Officials at the two major used-car superstore chains, CarMax and AutoNation USA, need to prove themselves in 1999.
It's now or never.
CarMax Group, which launched its first used-car superstore six years ago, thought 1998 would be the year it finally turned a profit. Despite more than $1 billion in sales for the year, CarMax again lost money.
Now the company, a subsidiary of Circuit City Stores Inc., is forecasting profits for 1999.
At Republic Industries Inc., weak sales at its AutoNation USA used-car chain brought down the company's overall earnings in 1998. Republic believes it can turn it around this year.
Art Spinella, an automotive analyst with CNW Marketing/Research in Bandon, Ore., isn't so sure. Both companies started out with flawed strategies, he says.
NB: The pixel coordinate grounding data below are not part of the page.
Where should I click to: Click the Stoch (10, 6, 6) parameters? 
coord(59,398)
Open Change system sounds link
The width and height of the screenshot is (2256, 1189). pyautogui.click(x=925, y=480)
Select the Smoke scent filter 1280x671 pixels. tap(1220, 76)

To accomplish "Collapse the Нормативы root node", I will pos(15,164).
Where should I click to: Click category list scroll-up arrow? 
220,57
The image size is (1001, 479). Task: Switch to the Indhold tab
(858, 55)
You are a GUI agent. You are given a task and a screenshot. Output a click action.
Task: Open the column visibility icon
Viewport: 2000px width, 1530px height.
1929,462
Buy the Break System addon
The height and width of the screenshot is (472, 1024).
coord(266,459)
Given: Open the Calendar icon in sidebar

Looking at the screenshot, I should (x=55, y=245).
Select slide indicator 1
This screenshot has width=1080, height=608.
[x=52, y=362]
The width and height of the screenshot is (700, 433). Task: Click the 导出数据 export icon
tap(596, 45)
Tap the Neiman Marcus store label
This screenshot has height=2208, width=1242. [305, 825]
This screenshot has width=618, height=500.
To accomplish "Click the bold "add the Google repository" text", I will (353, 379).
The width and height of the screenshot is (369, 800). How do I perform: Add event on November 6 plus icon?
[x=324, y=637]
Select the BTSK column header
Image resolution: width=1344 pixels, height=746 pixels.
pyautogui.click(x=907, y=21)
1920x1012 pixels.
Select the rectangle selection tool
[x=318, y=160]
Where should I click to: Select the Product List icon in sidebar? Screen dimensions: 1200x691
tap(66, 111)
CarMax and AutoNation acknowledge a need to change. Last year they slowed their expansion plans and scaled down the size of their stores. They also appear to be putting less emphasis on late-model vehicles, conceding that market to the franchised new-car dealers.
Republic has boosted its efforts to make AutoNation a national brand by hiring the top marketing executive at Sears, Roebuck & Co. as its president. The company also has given its project in Denver, where it has put the 'John Elway AutoNation' name on 18 new-car dealerships, an advertising budget of $15 million.
That's fine for Denver, Spinella says, but a similar project in Los Angeles could cost Republic $50 million in advertising. 'Can they sustain it? I doubt it,' he said.
Last month, CarMax found a silver lining in its balance sheet. In a press release it pointed out that it had reached $1 billion in annual sales in five years - much faster than startups such as Wal-Mart and Southwest Airlines. McDonald's, it said, took 17 years to hit $1 billion.
Maybe so. But McDonald's founder Ray Kroc certainly didn't have the backing of Circuit City, a company with nearly $8 billion in annual sales.